Closed yoonsikp closed 4 months ago
Can you explain why this is needed?
Let's say you have a long list of emails that are unsorted and you want to see if they are identical to another list from before. You could load it into memory, sort it, then do a compare. Or you convert to a canonical form then do a simple diff on the command line.
In your example, you assume that you have a previous copy of the file, correct? If so, you can always do a simple compare to see if the file has changed in any way. You don't even need the original file, you can just keep the hash of the file.
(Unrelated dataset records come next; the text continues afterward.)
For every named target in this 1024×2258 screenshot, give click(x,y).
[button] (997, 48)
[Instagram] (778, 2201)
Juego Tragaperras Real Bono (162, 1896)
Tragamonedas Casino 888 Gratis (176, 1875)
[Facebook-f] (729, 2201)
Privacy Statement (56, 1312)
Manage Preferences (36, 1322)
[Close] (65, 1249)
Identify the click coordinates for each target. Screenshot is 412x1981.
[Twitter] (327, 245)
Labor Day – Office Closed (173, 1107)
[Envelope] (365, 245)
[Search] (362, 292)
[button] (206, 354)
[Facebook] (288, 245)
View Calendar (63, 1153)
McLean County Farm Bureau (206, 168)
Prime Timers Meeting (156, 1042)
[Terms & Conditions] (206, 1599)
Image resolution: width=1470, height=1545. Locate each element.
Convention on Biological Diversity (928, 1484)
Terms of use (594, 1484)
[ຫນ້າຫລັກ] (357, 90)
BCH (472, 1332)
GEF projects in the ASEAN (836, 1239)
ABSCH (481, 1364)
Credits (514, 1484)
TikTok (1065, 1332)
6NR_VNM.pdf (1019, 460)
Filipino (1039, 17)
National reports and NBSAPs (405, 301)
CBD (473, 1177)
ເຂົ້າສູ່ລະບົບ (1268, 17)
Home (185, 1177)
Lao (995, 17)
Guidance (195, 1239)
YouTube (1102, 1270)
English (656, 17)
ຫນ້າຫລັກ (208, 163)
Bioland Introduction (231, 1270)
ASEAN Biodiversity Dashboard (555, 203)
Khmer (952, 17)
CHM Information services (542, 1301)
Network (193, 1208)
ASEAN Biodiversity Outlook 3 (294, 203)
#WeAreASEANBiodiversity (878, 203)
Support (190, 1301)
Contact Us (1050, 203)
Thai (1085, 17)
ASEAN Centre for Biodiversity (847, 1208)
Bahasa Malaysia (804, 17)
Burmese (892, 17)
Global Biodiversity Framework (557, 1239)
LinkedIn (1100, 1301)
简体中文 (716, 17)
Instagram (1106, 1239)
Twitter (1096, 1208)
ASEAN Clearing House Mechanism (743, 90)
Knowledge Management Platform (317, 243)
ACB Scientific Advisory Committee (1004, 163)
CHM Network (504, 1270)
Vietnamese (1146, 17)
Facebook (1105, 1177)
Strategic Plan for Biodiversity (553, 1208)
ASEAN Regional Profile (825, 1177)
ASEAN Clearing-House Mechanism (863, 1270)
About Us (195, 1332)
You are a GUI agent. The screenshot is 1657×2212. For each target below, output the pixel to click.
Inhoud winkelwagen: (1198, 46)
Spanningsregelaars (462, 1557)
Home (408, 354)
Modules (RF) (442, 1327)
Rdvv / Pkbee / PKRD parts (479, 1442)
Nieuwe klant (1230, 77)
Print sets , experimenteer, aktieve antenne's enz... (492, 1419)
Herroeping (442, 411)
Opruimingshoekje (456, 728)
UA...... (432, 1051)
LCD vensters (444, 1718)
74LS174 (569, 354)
If instead that you wanted to check to see if the actual data has changed, it seems like the most reliable way of doing so would be to extract the data and compare against the earlier version. Comparing canonical representations would likely generate false positives, for example, when someone changes a comment or a blank line.
Comparing the data would not detect changes in the comments, but I think the way to address that is to allow access to the comments from the application, which could then be compared. That is something I expect to allow in the future when I get some time.
Supporting a standard canonical representation only seems important when the file is only :
For what its worth, you can load NestedText, and then output the data to new NestedText, to get a consistent format. I don't know if you want the data re-ordered/sorted, though, which this on its own wouldn't do. It also wouldn't preserve comments.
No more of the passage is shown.